As a business owner, you want as much control over your budget – and your profits – as possible. So, when buying online leads, you need cost consistency. Unfortunately, we no longer have predictable, consistent online lead costs when buying from large aggregators, because they now mostly use market-based pricing models. The greater the demand for leads by real estate agents, the higher the lead cost they charge you or the less leads you receive. Basically, your lead cost or number of leads received is primarily "floating," so that you have virtually no control over your profit margin when buying online leads from such companies.

Of course, the aggregators are focused on making as much money as possible, at the agent’s expense. They are typically public companies, with a fiduciary responsibility to net their shareholders as much money as possible, so if there's a way to charge agents more, without going so far as to lose any agents as clients, they're doing to do it. To see how far that approach has gone already, take a look at the cost-per-closed-online-lead for The Brooks Group over the last few years:

2016 - $468.25

2017 - $805.61

2018 - $2,251.30 (partially higher due to changing systems)

2019 - $1,523.37

Aggregators like Zillow and Realtor.com have recently adopted a new system for purchasing leads. For example, previously, I was preauthorized to purchase leads from Realtor.com, and those leads would automatically land in my account at a fair price. But things have changed drastically under a new, market-based plan. In one instance, I got a call from a Realtor.com representative offering me leads for a preferred zip code at $11.50 each, and I purchased them. The next week, a different Realtor.com rep called and tried to sell me virtually the same leads for $42.50 each, explaining that demand had increased since I had last purchased one week earlier, and that the system for selling leads had changed. I didn’t buy the leads at that new price, because it simply would not have been profitable. To get new shares from Realtor.com, I was put on a round-robin list where the sales reps randomly call me, from different telephone numbers, to sell me leads at different prices.

Further, Zillow makes adjustments on their market based pricing monthly via an auction to maximize what they charge agents for their leads.
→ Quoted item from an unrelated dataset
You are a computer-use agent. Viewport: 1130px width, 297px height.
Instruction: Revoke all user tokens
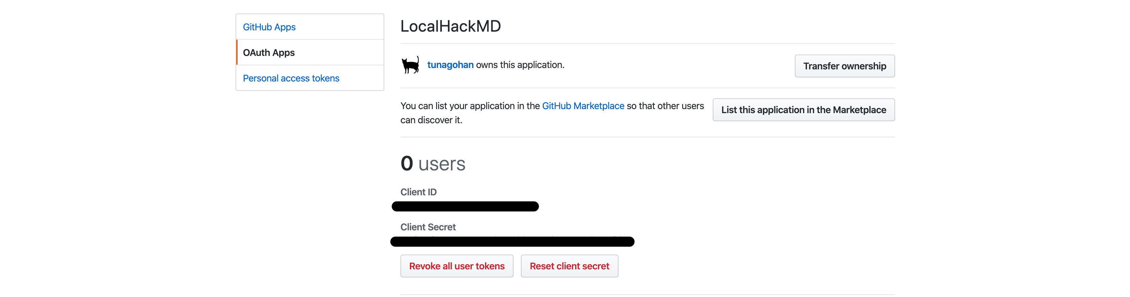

In some instances, Zillow even "oversells" specific zip codes, which means they're charging agents even more per lead or the agent received less leads than they originally projected and expected. Overall, the online aggregators are frequently changing the method in which they sell their leads - which causes lead flow issues and financial disruption to all of those agents who buy the leads.

One Way to Reduce Costs Is Through Lender Contributions - And It May Not Be Possible in the Future

How can agents reduce the ever-rising costs of buying online leads? One typical path has been to team-up with a preferred lender who shares the lead costs with the agent, paying up to 50% of the cost in hopes of getting the first opportunity to win that buyer's business. However, that option may not be available in the future since large aggregators such as Realtor.com have stopped taking on new lenders with agents in order to eventually use their own internal lenders. 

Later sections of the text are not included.